Every entry below must be reproduced exactly.

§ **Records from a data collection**
-=-=-=-=-

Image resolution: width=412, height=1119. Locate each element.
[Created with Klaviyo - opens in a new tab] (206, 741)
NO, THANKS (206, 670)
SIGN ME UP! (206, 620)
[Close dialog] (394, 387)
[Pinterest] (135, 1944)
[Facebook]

-=-=-=-=-

§ **Task response**
Image resolution: width=412, height=1119. Locate each element.
[Created with Klaviyo - opens in a new tab] (206, 741)
NO, THANKS (206, 670)
SIGN ME UP! (206, 620)
[Close dialog] (394, 387)
[Pinterest] (135, 1944)
[Facebook]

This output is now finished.